- Posted April 6, 2011 by
This iReport is part of an assignment:
'Raiders' turns 30: Your archaeology adventures
I was really too young to appreciate the original movies when they were in theaters, but I have loved the character of Indiana Jones all of my adult life. I guess you might say he’s my hero., or more correctly, he’s my role model whose daring and undying curiosity I try to call on from time to time. When presented with an historical riddle or treasure hunt, I ask myself, “OK, how would Indy approach this?”
The “my story” I usually tell people is a testament to the fact that Indy's far-flung adventures set me on the course that would become my life's work. I’ve always loved the King Arthur legend, and was a big fan of the Indiana Jones movies. However, it wasn’t until I saw a History Channel special about someone going to look for the Ark of the Covenant in Jerusalem, claiming to have found a chamber where it might have been kept, that it ever occurred to me there might be a real archeological object behind some of these legends. So, it was a natural progression for me to follow my interest in King Arthur and combine it with the Grail legend presented in The Last Crusade. I read everything I could find about King Arthur and the Holy Grail, and the more I learned, the more I found I needed to learn.

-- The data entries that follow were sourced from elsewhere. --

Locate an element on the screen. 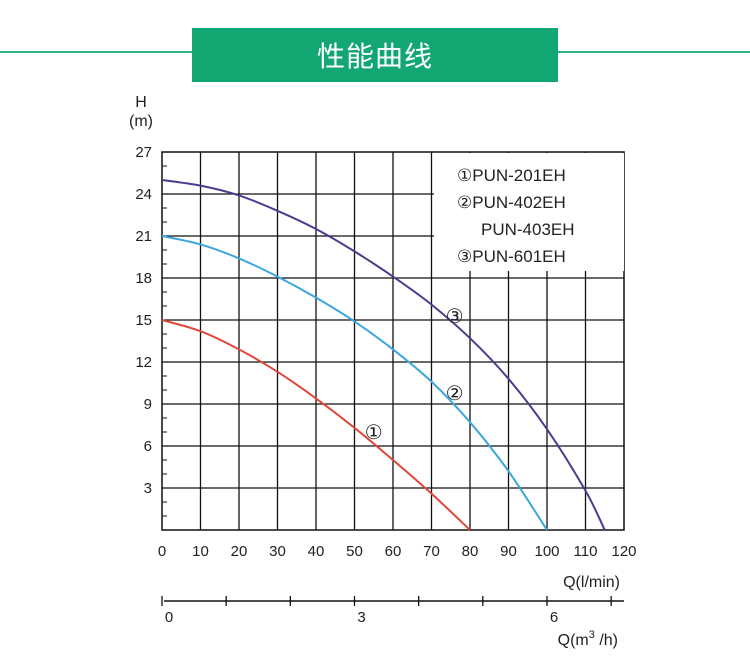  y-axis-title: H is located at coordinates (141, 102). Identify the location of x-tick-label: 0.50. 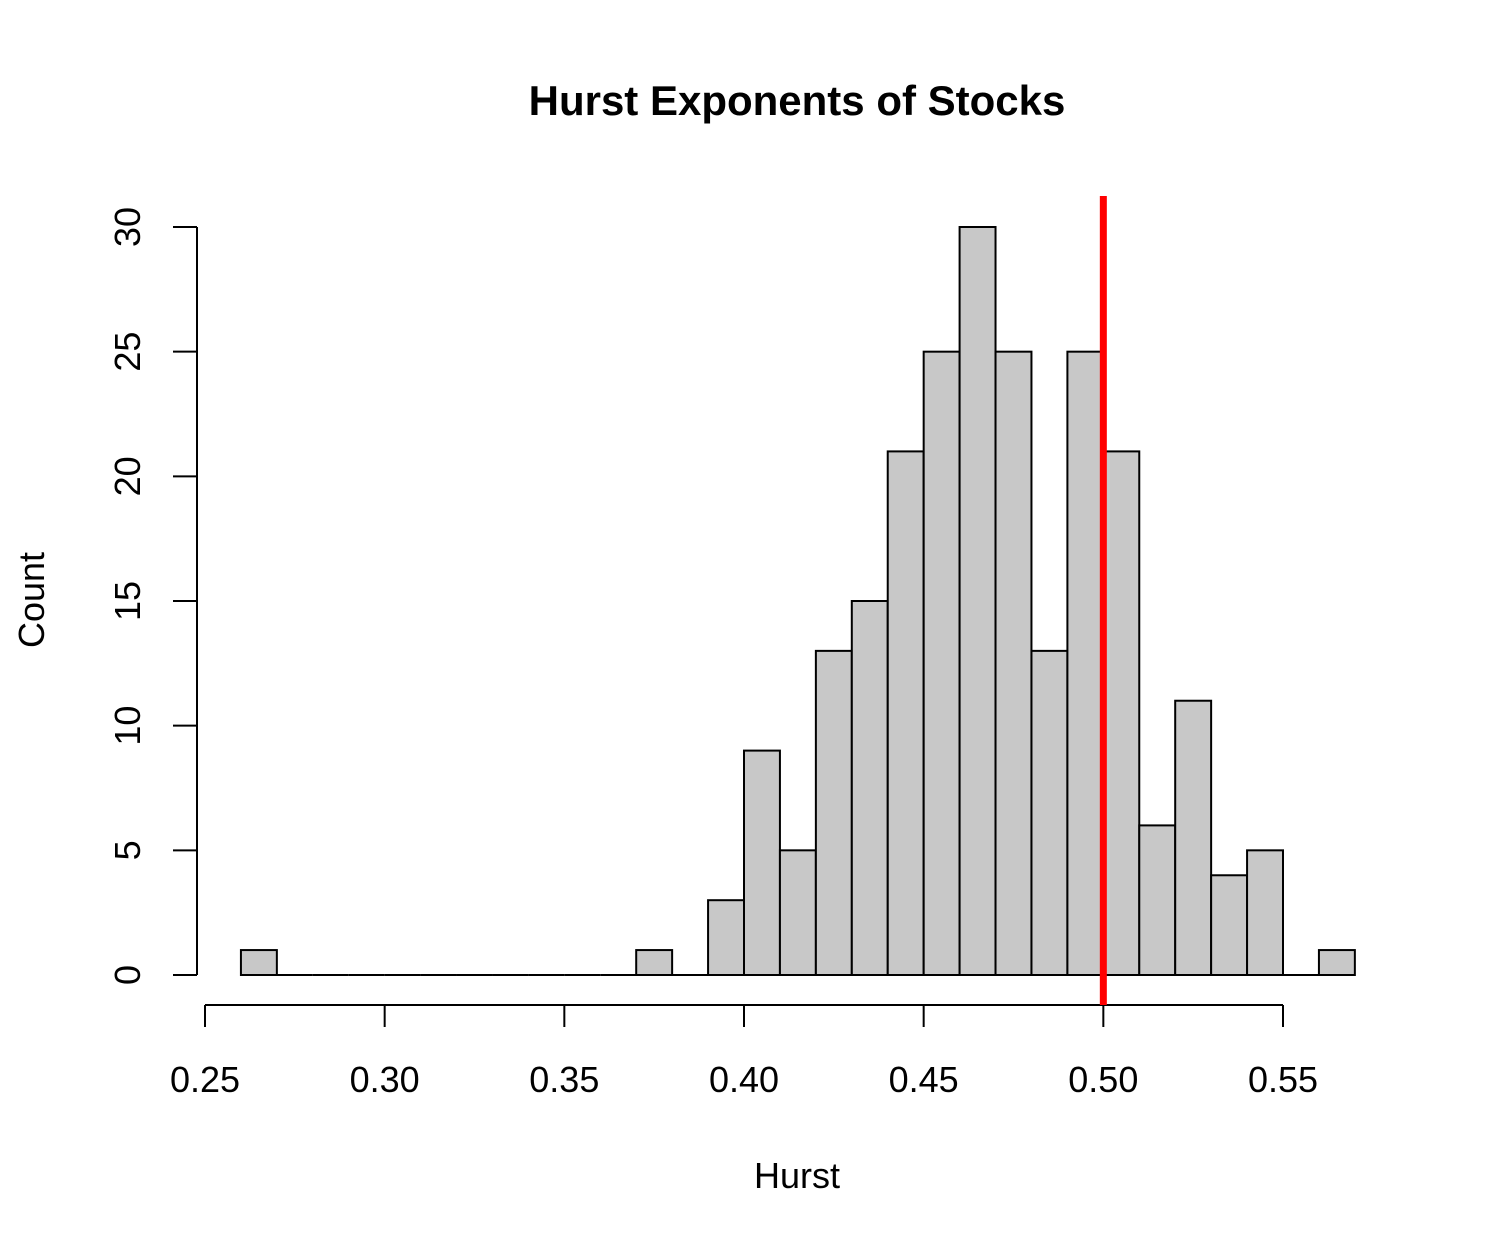
(1103, 1080).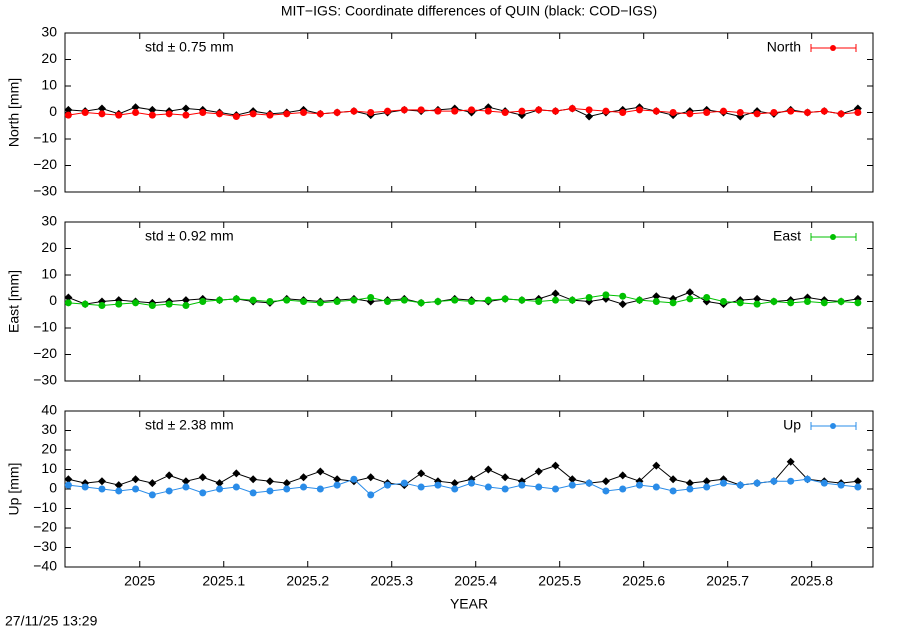  Describe the element at coordinates (49, 410) in the screenshot. I see `y-tick-label: 40` at that location.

Although I’m not an archeologist, I am a historical researcher, and I’ve spent almost 20 years doing it. I’ve published 2 books so far, and am about to publish a third dealing with the Joseph of Arimathea tradition at Glastonbury, based largely on a trip my wife and I made to the UK in 2008. The ruins of Glastonbury Abbey are my own personal “Indiana Jones” spot. I had studied it and read about its history for so many years, it felt surreal to be standing there, looking at the place I had wanted to see for so long. As if this were not amazing enough, I was actually granted permission to spend a couple of hours there completely alone after the grounds had closed. I carried around a big brass “skeleton key” and a little padlock key in my pocket all day until it was time to begin my private investigation. I can remember the sound of the key in the old lock as it turned, and the creak of the imposing cast iron gate as I pushed it open, walking into the abbey grounds just as the sun was going down. The only thing missing was the foreboding John Williams music.

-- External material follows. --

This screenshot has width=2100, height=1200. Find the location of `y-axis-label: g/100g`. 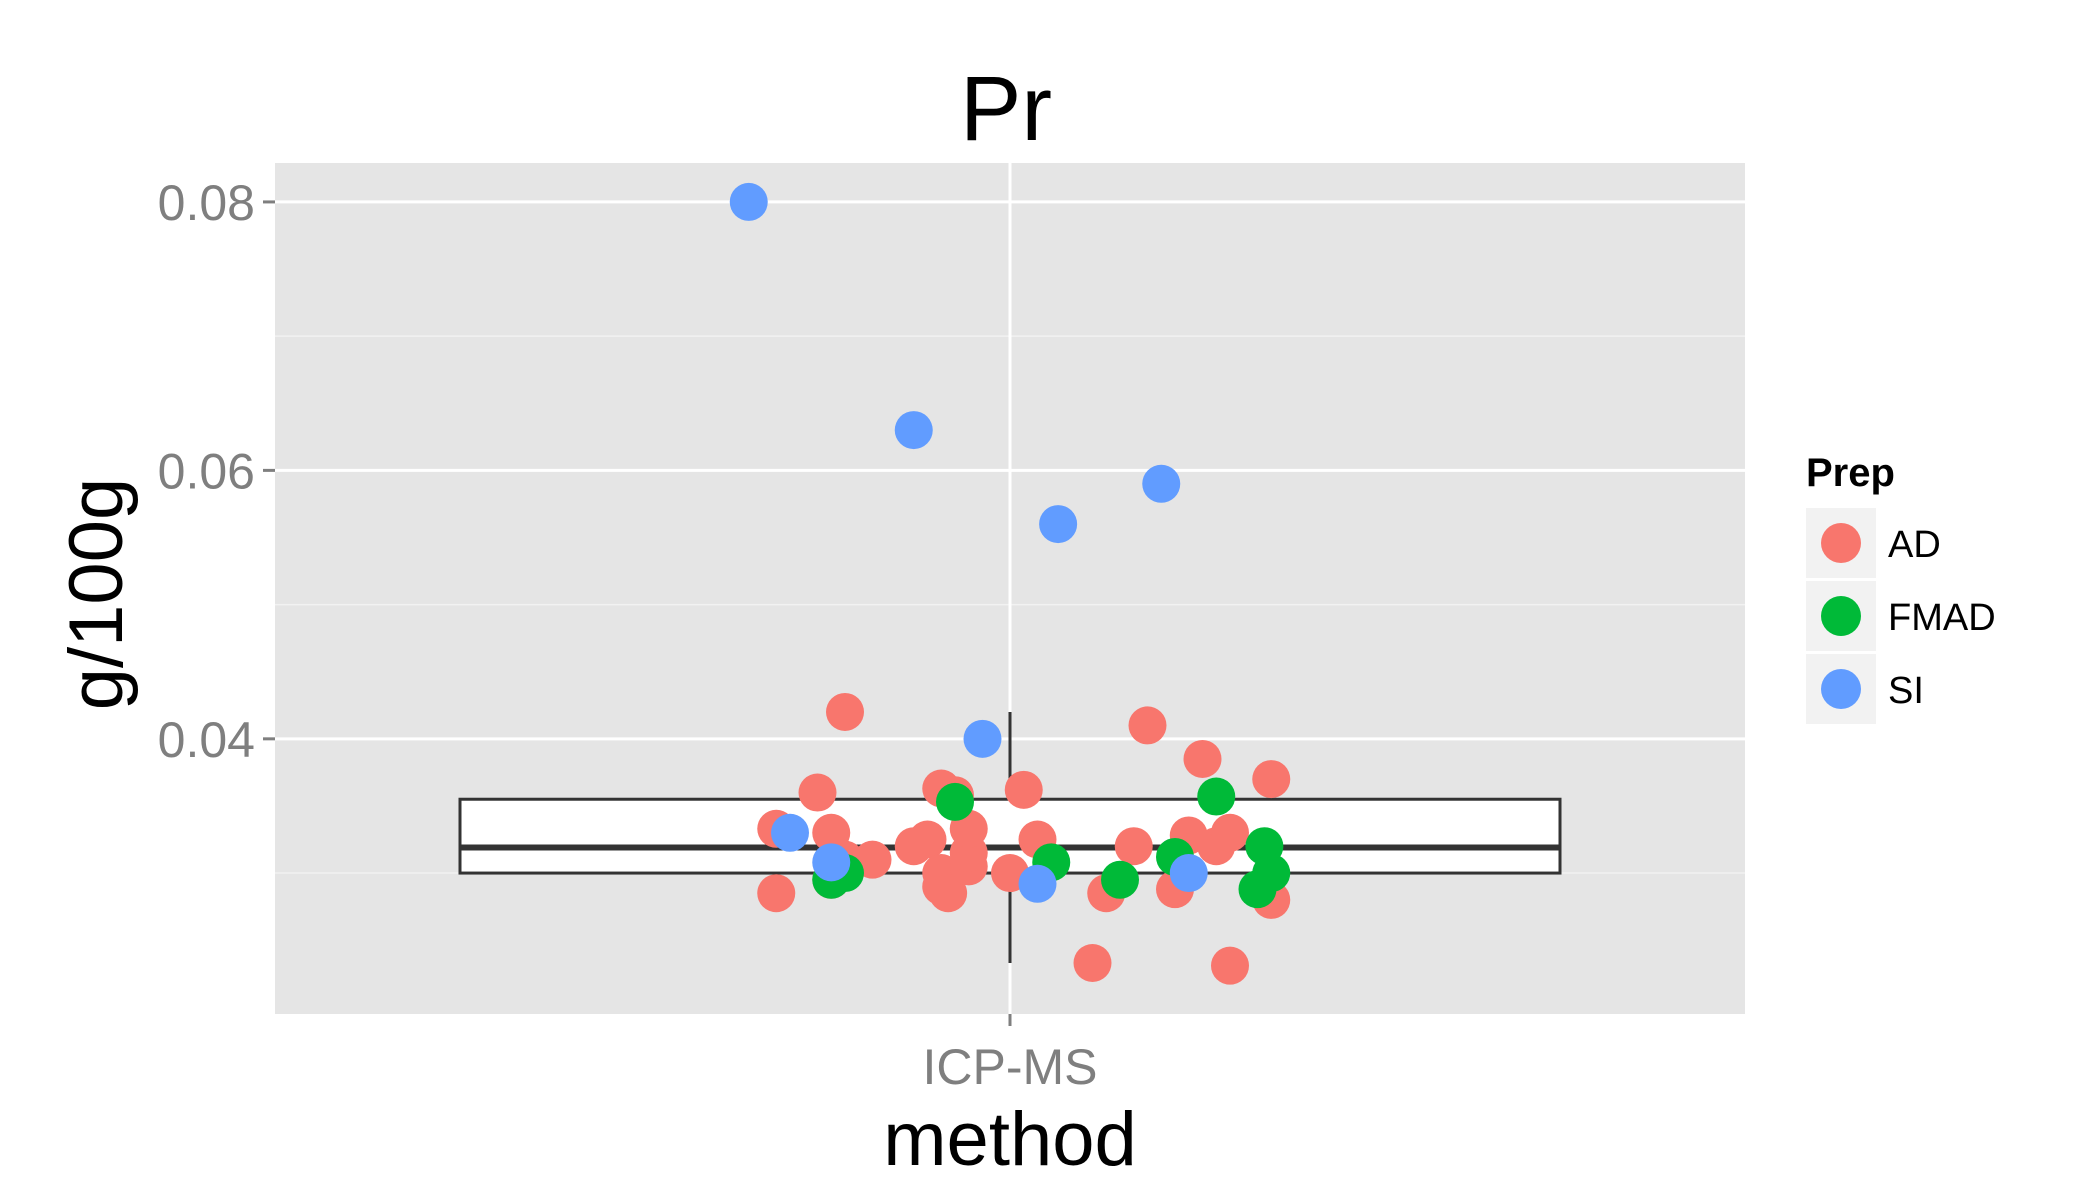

In my few hours there, I was entrusted with a site of incredible historical significance, and I felt genuinely honored. It felt like I scoured every inch of the ruins and its grounds, but now looking back on it, it still find myself wishing I had taken the time to look here, or taken better pictures of there. However brief a time it was, I learned more while I was there than I ever could have just reading about it here. I was able to get some measurements, make some sketches, and take precise pictures, but best of all, I got to just stand down there alone in the darkness of the crypt under the Lady Chapel and experience the place one-on-one, imagining what it was like when it was alive and whole. It really was an opportunity of a lifetime for me.

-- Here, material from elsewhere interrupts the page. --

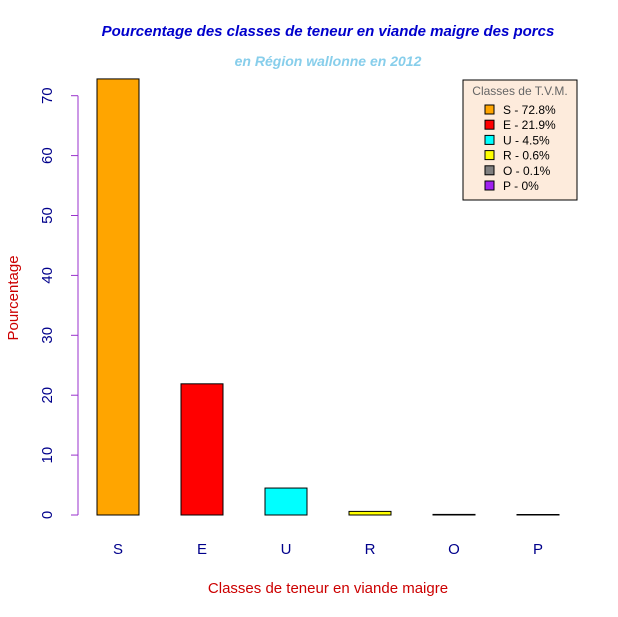 The height and width of the screenshot is (617, 618). I want to click on x-tick-label-o: O, so click(454, 550).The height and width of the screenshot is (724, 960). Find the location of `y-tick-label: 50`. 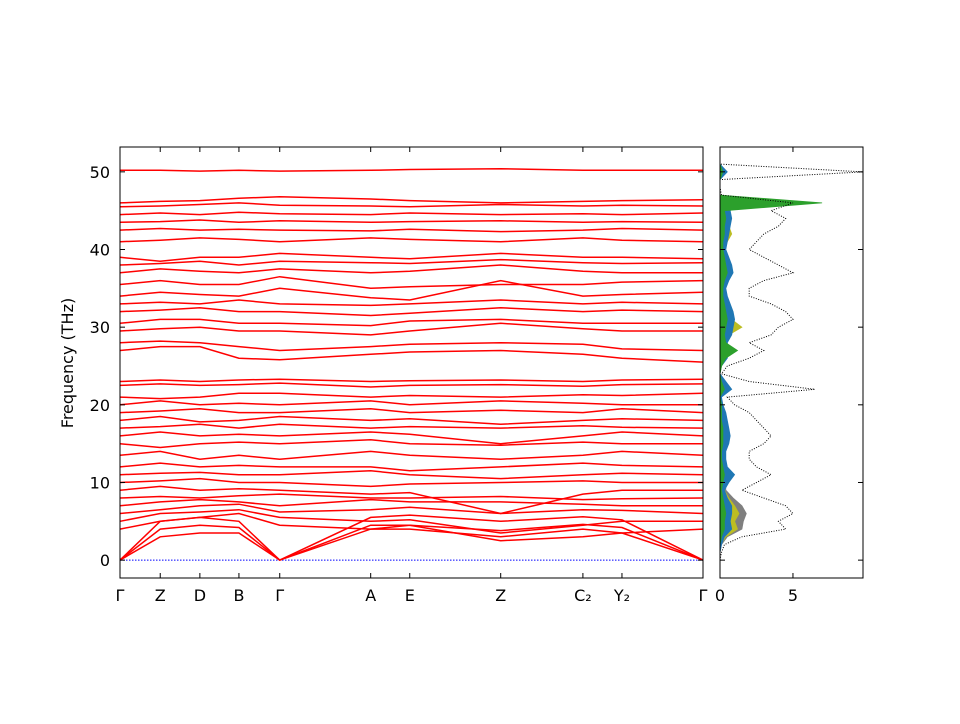

y-tick-label: 50 is located at coordinates (100, 172).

I may not a professional, but I’ve probably “logged more hours” on this one subject than most Ph.D.’s would ever consider. Whatever becomes of my study, I am the richer for it, and it’s all because of the Man in the Hat! So thanks, Indy. Thanks for taking a contently ignorant kid and putting the hat on my head that I wear today. And to all those who brought my hero to life, and all you who keep him alive in our society's imagination to inspire the youthful adventurers of tomorrow....my thanks.